Problem: Below are some records. Write out exactly their lines from the one with "607x504 pixels. How" through the one with "Screen dimensions: 1176x536", and leave the pictures behind.

Records excerpted from a collection
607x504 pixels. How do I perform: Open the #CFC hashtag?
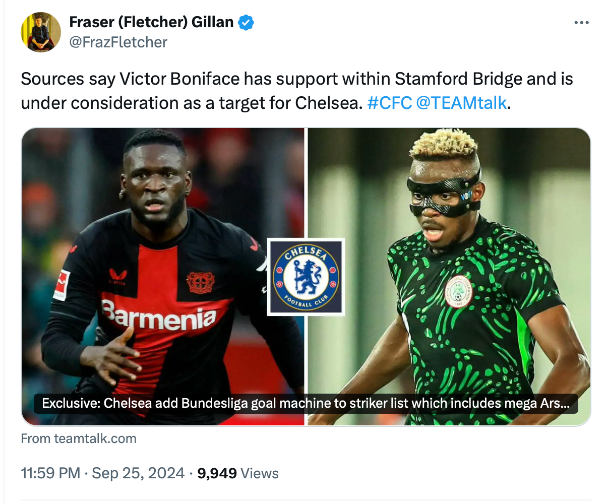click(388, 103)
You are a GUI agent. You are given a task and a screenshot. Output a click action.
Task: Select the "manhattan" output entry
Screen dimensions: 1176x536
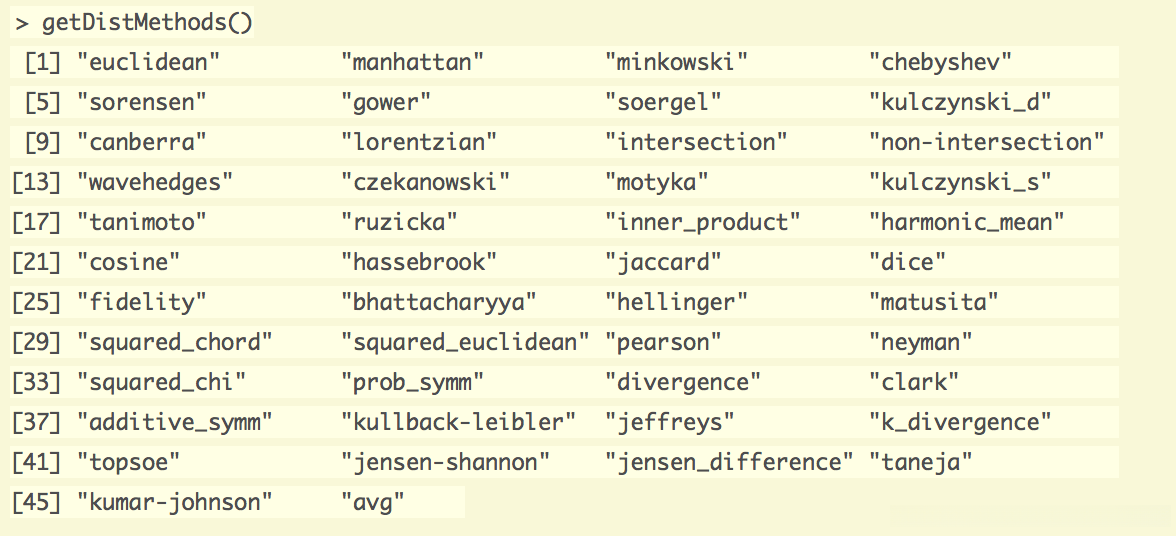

* * *

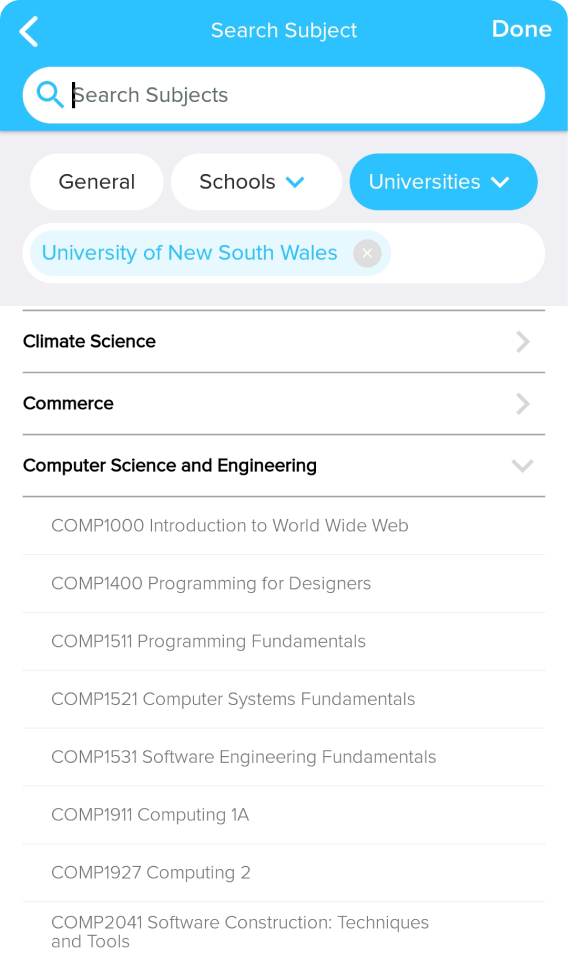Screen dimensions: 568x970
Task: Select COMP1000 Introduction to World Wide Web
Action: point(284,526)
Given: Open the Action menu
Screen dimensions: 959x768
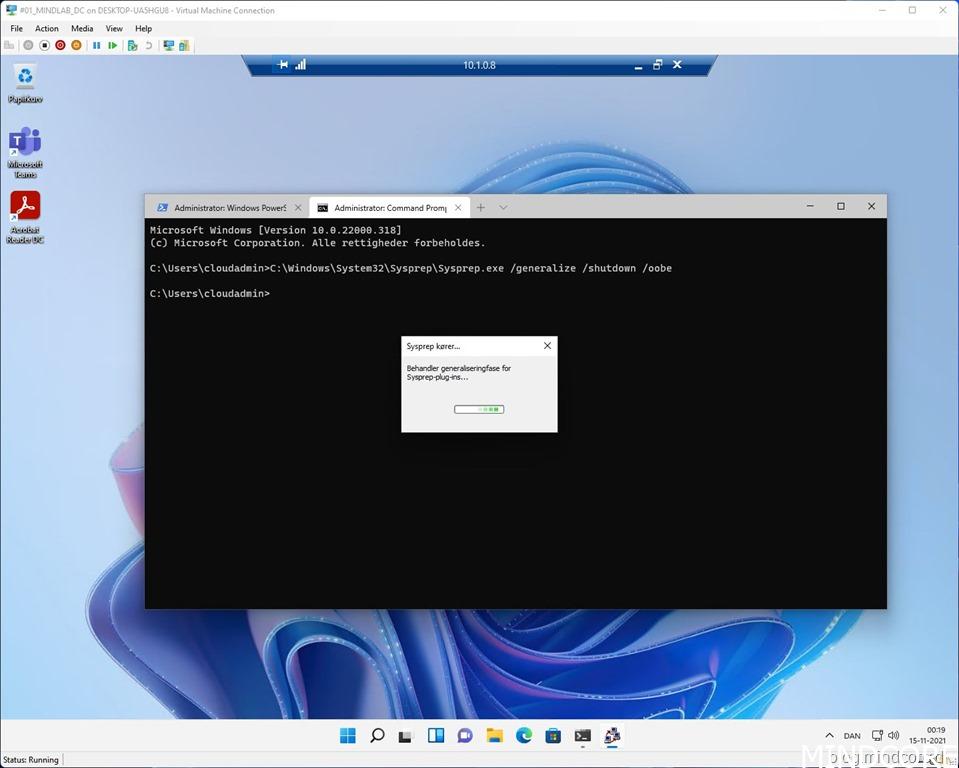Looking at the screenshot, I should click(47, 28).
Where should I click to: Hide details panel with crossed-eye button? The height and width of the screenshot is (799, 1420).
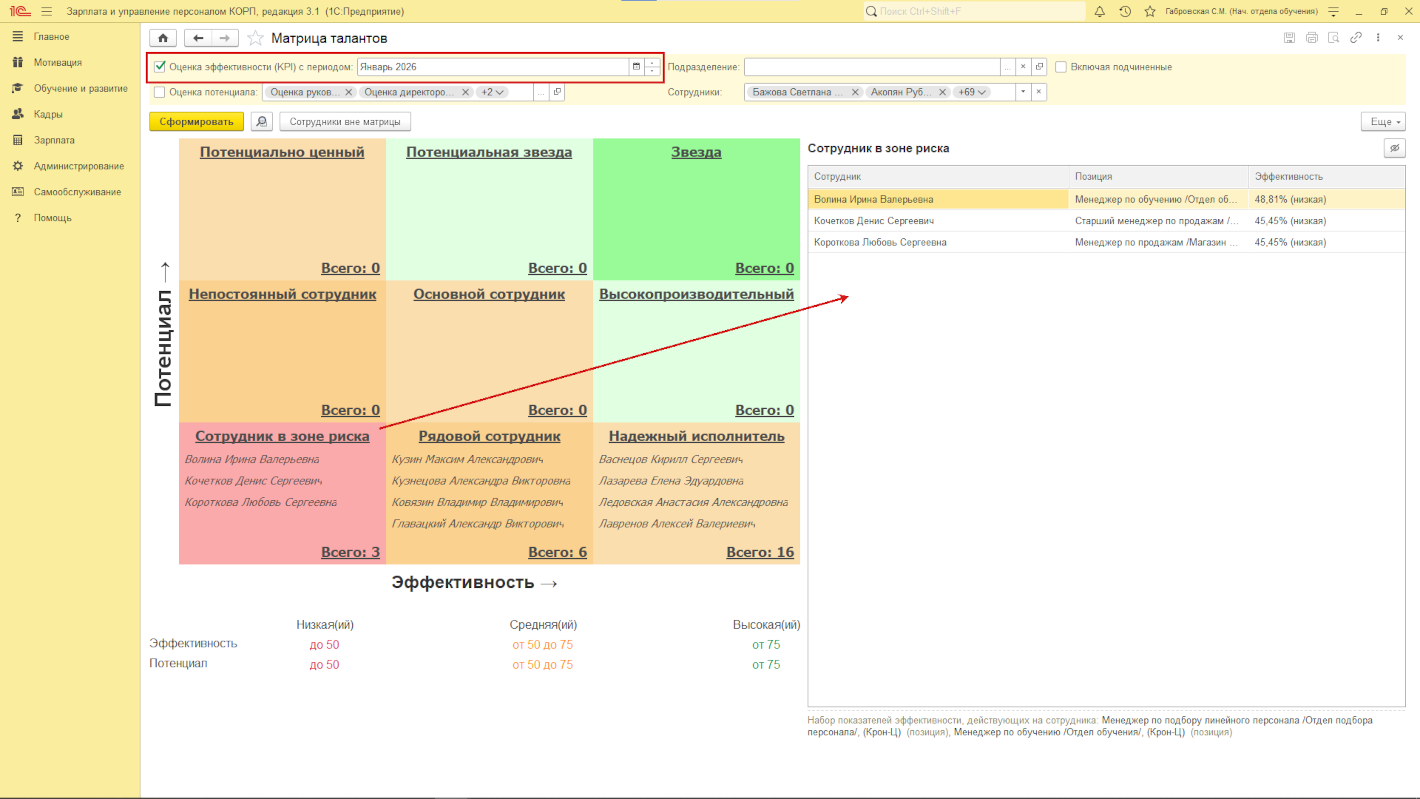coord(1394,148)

* * *

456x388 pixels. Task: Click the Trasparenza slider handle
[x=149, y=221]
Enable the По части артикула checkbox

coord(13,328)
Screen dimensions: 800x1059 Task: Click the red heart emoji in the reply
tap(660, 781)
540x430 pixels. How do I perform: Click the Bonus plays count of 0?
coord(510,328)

Exercise response:
607x504 pixels. How do I perform: Open the #CFC hashtag?
click(388, 103)
You are a GUI agent. You are given a task and a screenshot. Output a click action.
Task: Select the "manhattan" output entry
Screen dimensions: 1176x536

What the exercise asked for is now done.